Studies have discovered the gratification we receive from soothing behaviours, like eating sugary foods, are less sustaining than practicing gratitude. “Gratitude is something that leads to much more sustainable forms of happiness, because it’s not based on that immediate gratification; it’s a frame of mind,” says Emma Emma Seppälä, Happiness researcher at Stanford and Yale and author of The Happiness Track. Other studies have shown that gratitude leads to a significant improvement in happiness in people suffering from depression.
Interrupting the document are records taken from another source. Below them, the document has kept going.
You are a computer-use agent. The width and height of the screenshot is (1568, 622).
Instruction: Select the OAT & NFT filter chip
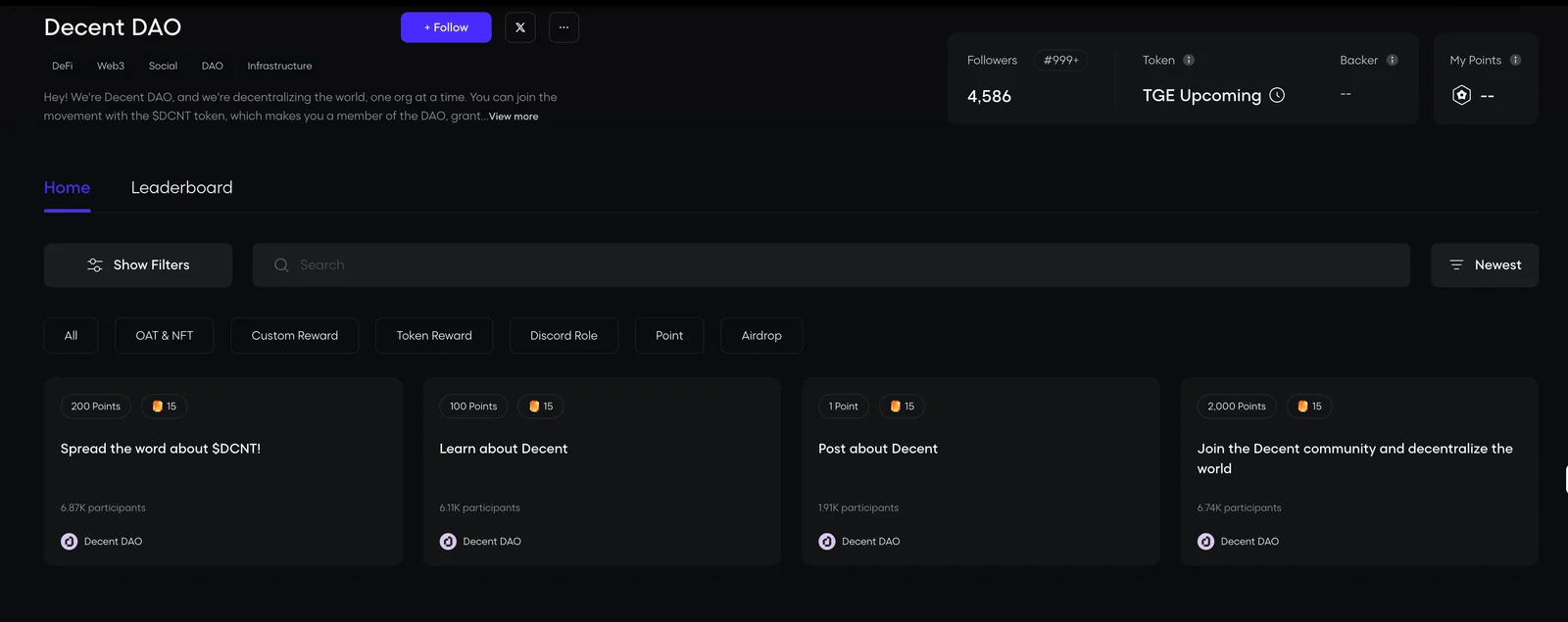point(165,335)
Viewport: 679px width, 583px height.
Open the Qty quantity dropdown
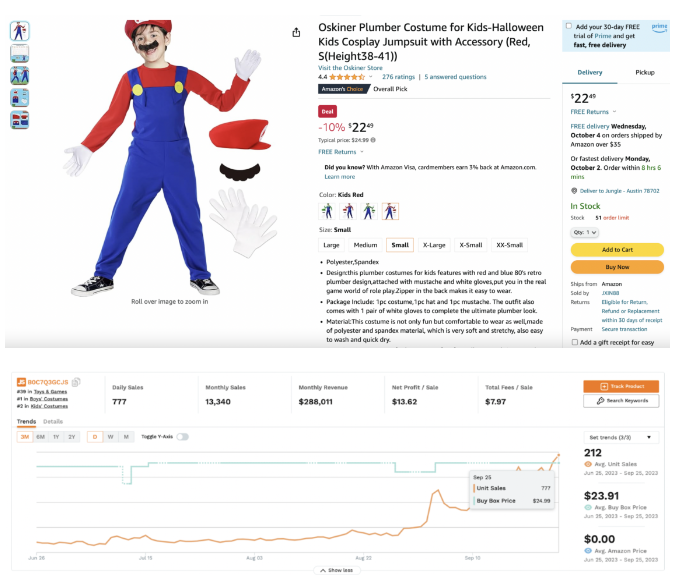tap(584, 232)

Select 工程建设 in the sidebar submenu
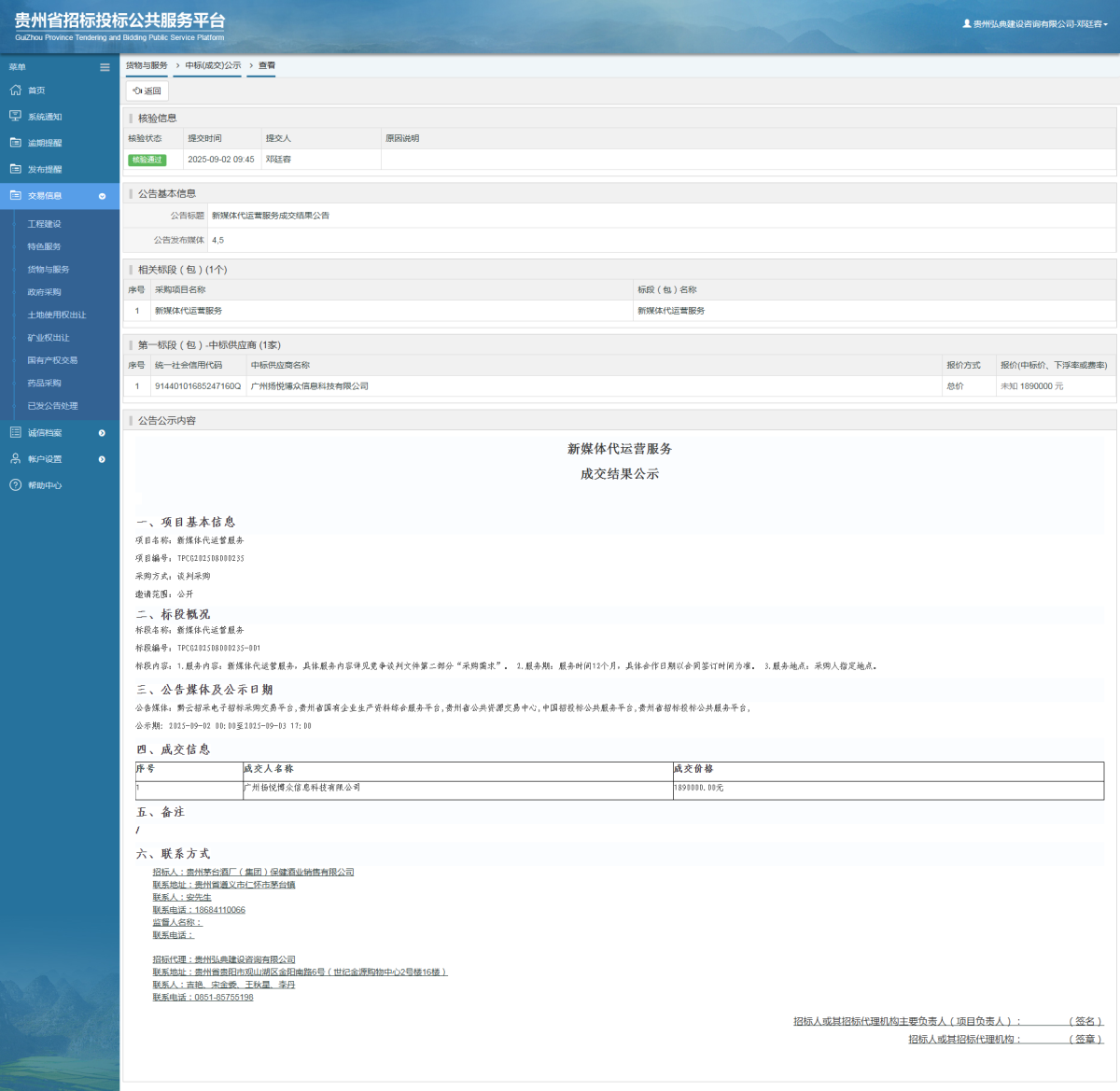[44, 224]
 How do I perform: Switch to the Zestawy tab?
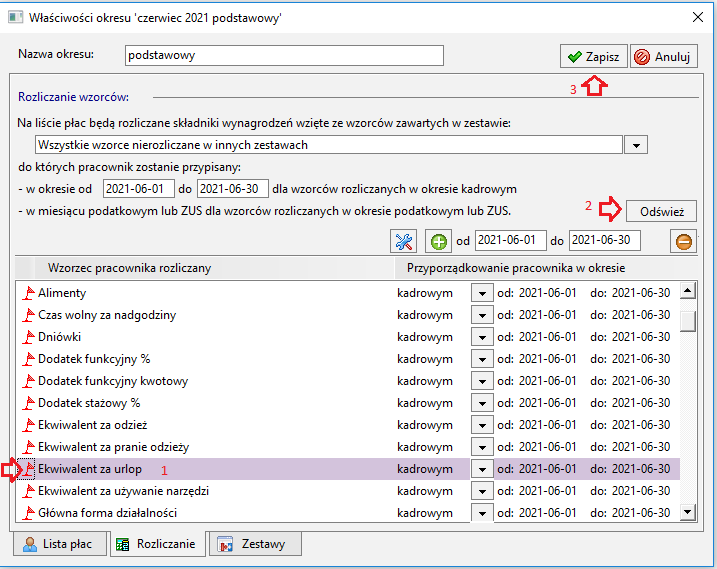(255, 544)
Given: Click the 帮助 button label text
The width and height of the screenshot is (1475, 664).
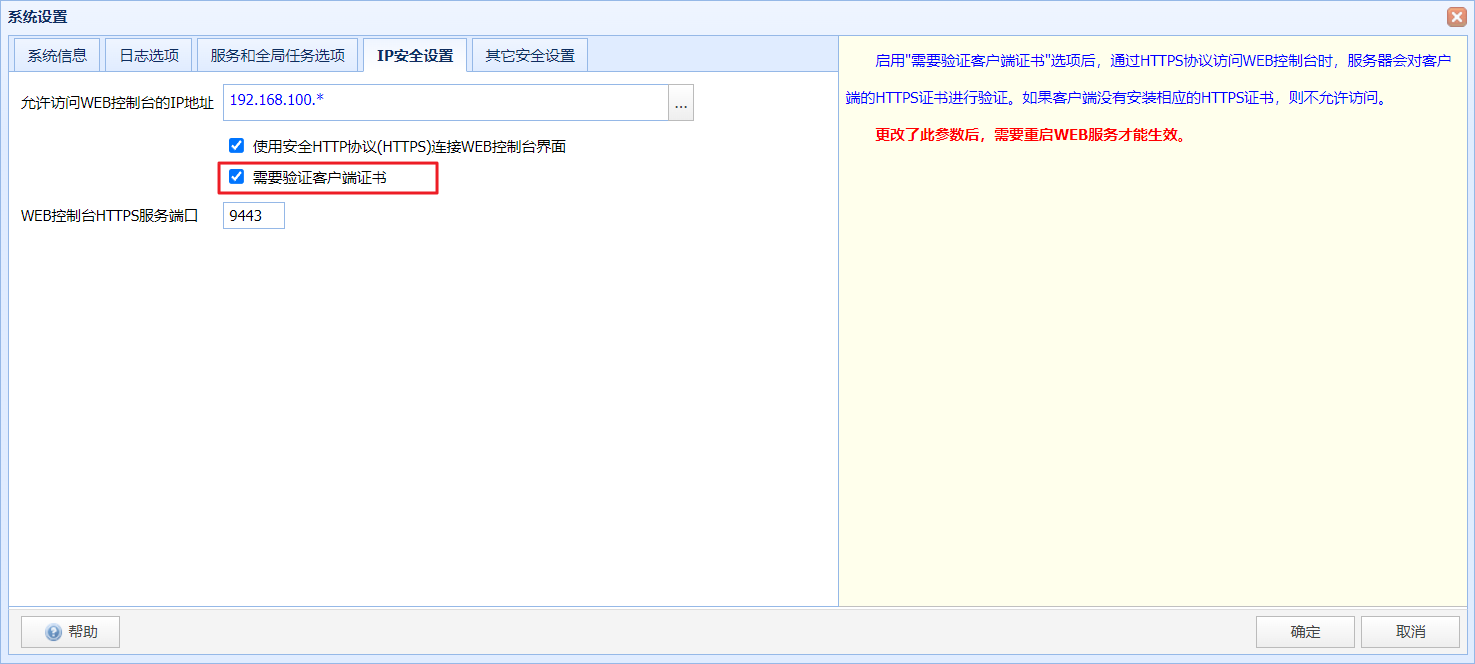Looking at the screenshot, I should tap(83, 632).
“If there were a drug that did that, whoever patented that drug would be rich. Gratitude is very powerful.”— cognitive scientist, Susan Peirce Thompson
Here are five simple and actionable ideas, to experience the benefits of gratitude first-hand;
Keep a gratitude journal
There’s nothing more uplifting when you’re feeling down then flicking back through the pages of a gratitude journal. One study at the University of Minnesota discovered that the stress levels of their participants greatly reduced after writing down all the good things that happened during the day before bed. Keep a journal by your bedside and simply write three things you’re grateful for morning and night.
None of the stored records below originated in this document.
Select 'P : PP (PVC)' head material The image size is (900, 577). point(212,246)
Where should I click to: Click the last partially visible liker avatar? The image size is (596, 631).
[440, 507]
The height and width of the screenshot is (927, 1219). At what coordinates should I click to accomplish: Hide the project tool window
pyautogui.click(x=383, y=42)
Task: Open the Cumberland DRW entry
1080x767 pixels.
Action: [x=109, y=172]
Thank one person every day
Whether it’s the guy who served your morning coffee, or your friend for simply being your friend. This practice is even more potent when we make an effort to really feel our sentiment as we say it. Making a habit of thanking the people around us is said to develop more new friendships, enhance existing relationships and our feelings towards the people in our lives. The more we practice, the easier it is to feel gratitude well up inside each time we say thank you, instead of simply saying the words.
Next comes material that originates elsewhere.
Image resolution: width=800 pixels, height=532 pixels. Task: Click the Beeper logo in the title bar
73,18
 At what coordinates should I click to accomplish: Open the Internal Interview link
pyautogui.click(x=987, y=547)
Give thanks before each meal
If we contemplate long enough on how the food we eat grows, along with all the processes that bought it from farm to plate, it leaves a lot to be grateful for. From the flavours and healing properties of the food we eat, to the people that worked hard to make sure we can easily access anything we need from the grocery store. Taking a moment to be grateful for these things before each meal is an effective reminder to make sure we continually practice gratitude throughout the day.
Oat and chia porridge with berry chia jam, coconut yoghurt & strawberries with a little maple syrup, made by Jess Ettridge of @mindful_moose served in our speckled eggshell everyday bowl.
Write down your moments of joy throughout the day
Maintaining a grateful attitude is habitual, so it can be easy to forget in the early stages of forming the habit. During days or weeks when the world seems grey, it can feel harder to recall all the good things. Keeping a journal to record these moments can help us remember the blissful times, particularly on those days where we need a bit of help. Intentionally being grateful also has a compound affect, leading to more positive experiences and more things to feel grateful for.
Wear a reminder
They say it takes 30 days for a new neural pathway to form in our minds and fire long enough that it becomes second nature. During that time, it takes special effort to solidify. Wearing a symbolic piece of jewellery, or doing something novel like painting one fingernail blue can act as a reminder while we’re in the process of making the habit.